[Enterprise Extensions only]

Writing your own strategies

The process of triggering a rule or set of rules is controlled by a set of strategy objects. Four strategies are used each time a rule is triggered:

  1. Finding strategy: The finding strategy accesses the persistent datastore to find the set of rules matching the search criteria passed on the trigger call. The search criteria are based on the rule ID information passed on the trigger call. The set of rules found is passed to the filtering strategy.
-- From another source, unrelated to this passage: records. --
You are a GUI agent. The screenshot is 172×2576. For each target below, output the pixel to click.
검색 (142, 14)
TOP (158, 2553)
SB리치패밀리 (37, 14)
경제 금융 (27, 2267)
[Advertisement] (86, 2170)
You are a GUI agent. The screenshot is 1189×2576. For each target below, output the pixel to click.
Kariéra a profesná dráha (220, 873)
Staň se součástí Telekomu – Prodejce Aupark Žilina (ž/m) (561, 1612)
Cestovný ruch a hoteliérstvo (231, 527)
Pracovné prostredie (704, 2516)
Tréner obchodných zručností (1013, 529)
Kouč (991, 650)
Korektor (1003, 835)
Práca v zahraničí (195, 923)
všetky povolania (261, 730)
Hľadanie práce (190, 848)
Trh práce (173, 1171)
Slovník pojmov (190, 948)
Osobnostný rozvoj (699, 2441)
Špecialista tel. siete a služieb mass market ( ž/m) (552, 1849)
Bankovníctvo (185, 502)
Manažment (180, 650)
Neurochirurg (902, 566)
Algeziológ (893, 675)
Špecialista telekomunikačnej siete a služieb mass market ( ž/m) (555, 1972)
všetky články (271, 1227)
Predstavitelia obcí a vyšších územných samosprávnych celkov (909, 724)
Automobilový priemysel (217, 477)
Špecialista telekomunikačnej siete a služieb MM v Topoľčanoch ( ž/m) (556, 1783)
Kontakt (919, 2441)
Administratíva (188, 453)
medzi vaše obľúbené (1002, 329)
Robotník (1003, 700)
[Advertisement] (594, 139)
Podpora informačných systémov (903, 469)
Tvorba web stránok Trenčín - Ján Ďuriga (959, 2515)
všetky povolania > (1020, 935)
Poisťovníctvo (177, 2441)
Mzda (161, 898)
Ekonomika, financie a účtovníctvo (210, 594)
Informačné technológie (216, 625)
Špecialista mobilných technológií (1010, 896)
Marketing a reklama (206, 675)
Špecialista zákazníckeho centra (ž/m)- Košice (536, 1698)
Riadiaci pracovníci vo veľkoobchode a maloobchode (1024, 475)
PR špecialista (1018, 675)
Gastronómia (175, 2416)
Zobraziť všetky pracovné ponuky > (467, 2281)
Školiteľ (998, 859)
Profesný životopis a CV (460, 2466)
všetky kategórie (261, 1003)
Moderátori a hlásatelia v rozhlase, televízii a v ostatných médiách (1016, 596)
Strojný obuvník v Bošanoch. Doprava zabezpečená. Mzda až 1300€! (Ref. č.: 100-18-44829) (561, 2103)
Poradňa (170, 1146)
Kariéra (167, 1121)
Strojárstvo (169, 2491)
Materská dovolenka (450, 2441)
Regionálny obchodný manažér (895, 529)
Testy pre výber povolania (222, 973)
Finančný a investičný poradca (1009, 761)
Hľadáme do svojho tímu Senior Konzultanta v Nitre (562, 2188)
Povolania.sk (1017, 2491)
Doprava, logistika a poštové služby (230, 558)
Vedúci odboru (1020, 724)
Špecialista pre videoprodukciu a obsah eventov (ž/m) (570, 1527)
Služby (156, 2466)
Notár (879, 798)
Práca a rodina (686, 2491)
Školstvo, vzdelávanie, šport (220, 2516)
  2. Filtering strategy: The filtering strategy can change the set of rules that were found by the finding strategy. The set of rules returned is the set that will actually be fired by the firing strategy.

  3. Firing strategy: The firing strategy fires the rules found by the finding strategy, possibly modified by the filtering strategy. It gathers up the results of the individual rules and these results are passed to the combining strategy.

  4. Combining strategy: The combining strategy takes the results from firing the rules and combines them in some fashion to produce the final result of the trigger.

TriggerPoint object has its own set of strategies that can be changed independent of any other TriggerPoint object. There is a set of default strategies that are used by the TriggerPoint if none are explicitly set.

For each of the four strategies you are allowed to set different strategies for classifier rules and for non-classifier rules. The strategies set for classifier rules are to be used when the BRBeans framework is triggering a classifier rule. The strategies for non-classifier rules are used in all other cases.

It is also possible to set three different sets of filtering strategies:

  1. one to be used if no rules are found
  2. one to be used if exactly one rule is found
  3. one to be used if more than one rule is found
This capability can be used to set up filtering strategies that will throw exceptions if the expected number of rules is not found.

Strategy classes must implement one of the strategy interfaces provided by BRBeans in the com.ibm.websphere.brb package:

  1. FindingStrategy
  2. FilteringStrategy
  3. FiringStrategy
  4. CombiningStrategy

The user is also allowed to write his or her own strategy implementations to perform special functions not performed by the predefined implementations. This should be done with care since part of the functionality of the BRBeans framework is actually being replaced when you write a custom strategy. One simple example of writing a custom strategy is creating a new firing strategy that logs every rule that is fired.

The basic requirement for a strategy implementation is that it implements the appropriate strategy interface.

The filtering and combining strategies are particularly simple. For these, a class should be created that implements either FilteringStrategy or CombiningStrategy and implements either the filterRules method (for FilteringStrategy) or the combineResults method (for CombiningStrategy) to perform the required functions. At runtime, an instance of the new class should be created and passed to the TriggerPoint object using the appropriate set method so that the new strategy is used when rules are triggered using that TriggerPoint.

The finding and firing strategies are somewhat more complicated to customize since they provide more function than the simple filtering and combining strategies. Default finding and firing strategy implementations are provided that define a general outline of the steps necessary to perform the function. We recommend subclassing these when customizing your own strategies, and then overriding the desired methods on the default implementation to provide the new behavior.

Refer to either the BRBeans Javadoc or the source code for the default implementations in com.ibm.websphere.brb.strategyfor more details.